#### [WHAT TO PRODUCE]
Copy the data verbatim, from the first line through the line containing "category-label-3-1: 对外直接投资 is".

- Opening Delimiter -

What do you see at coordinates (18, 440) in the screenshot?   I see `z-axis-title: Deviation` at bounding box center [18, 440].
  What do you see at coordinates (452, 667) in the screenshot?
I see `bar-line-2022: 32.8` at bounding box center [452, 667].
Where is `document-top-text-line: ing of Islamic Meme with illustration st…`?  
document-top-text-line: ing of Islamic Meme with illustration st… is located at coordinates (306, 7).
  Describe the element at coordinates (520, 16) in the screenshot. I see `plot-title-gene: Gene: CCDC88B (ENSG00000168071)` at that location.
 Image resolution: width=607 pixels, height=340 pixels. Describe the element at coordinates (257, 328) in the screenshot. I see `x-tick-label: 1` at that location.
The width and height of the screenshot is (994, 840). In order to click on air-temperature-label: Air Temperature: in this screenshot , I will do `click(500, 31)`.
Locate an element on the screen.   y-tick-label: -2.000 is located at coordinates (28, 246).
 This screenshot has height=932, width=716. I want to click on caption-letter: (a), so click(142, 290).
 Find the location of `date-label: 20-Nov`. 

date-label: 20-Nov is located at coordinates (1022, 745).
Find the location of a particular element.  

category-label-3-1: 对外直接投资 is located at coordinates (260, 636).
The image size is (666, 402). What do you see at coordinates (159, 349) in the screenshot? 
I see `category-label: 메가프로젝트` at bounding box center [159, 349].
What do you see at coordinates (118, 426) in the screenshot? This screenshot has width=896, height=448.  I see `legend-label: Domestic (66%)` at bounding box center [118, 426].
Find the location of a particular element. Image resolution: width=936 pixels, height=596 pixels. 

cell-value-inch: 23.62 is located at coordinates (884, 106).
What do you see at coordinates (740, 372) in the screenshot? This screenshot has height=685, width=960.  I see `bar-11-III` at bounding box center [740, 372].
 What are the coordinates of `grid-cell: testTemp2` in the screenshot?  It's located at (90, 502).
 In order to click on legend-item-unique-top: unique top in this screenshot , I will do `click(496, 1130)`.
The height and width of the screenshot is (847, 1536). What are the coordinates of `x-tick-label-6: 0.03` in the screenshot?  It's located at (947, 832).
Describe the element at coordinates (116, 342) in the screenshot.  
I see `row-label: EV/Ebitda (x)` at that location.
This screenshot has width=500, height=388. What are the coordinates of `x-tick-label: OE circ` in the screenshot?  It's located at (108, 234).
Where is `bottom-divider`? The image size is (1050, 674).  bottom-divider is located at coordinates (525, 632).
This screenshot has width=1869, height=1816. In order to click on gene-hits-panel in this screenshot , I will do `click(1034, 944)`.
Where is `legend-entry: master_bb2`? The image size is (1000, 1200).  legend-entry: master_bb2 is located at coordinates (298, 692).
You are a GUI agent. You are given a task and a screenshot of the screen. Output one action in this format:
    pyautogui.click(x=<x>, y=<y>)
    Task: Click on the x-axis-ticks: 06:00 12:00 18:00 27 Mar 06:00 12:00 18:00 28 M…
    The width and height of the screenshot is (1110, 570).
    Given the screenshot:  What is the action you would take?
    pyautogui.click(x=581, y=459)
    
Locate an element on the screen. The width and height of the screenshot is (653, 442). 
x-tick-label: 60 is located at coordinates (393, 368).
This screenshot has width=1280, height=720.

- Closing Delimiter -

#### [EXERCISE RESPONSE]
What do you see at coordinates (18, 440) in the screenshot?   I see `z-axis-title: Deviation` at bounding box center [18, 440].
  What do you see at coordinates (452, 667) in the screenshot?
I see `bar-line-2022: 32.8` at bounding box center [452, 667].
Where is `document-top-text-line: ing of Islamic Meme with illustration st…`?  
document-top-text-line: ing of Islamic Meme with illustration st… is located at coordinates (306, 7).
  Describe the element at coordinates (520, 16) in the screenshot. I see `plot-title-gene: Gene: CCDC88B (ENSG00000168071)` at that location.
 Image resolution: width=607 pixels, height=340 pixels. Describe the element at coordinates (257, 328) in the screenshot. I see `x-tick-label: 1` at that location.
The width and height of the screenshot is (994, 840). In order to click on air-temperature-label: Air Temperature: in this screenshot , I will do `click(500, 31)`.
Locate an element on the screen.   y-tick-label: -2.000 is located at coordinates (28, 246).
 This screenshot has height=932, width=716. I want to click on caption-letter: (a), so click(142, 290).
 Find the location of `date-label: 20-Nov`. 

date-label: 20-Nov is located at coordinates (1022, 745).
Find the location of a particular element.  

category-label-3-1: 对外直接投资 is located at coordinates (260, 636).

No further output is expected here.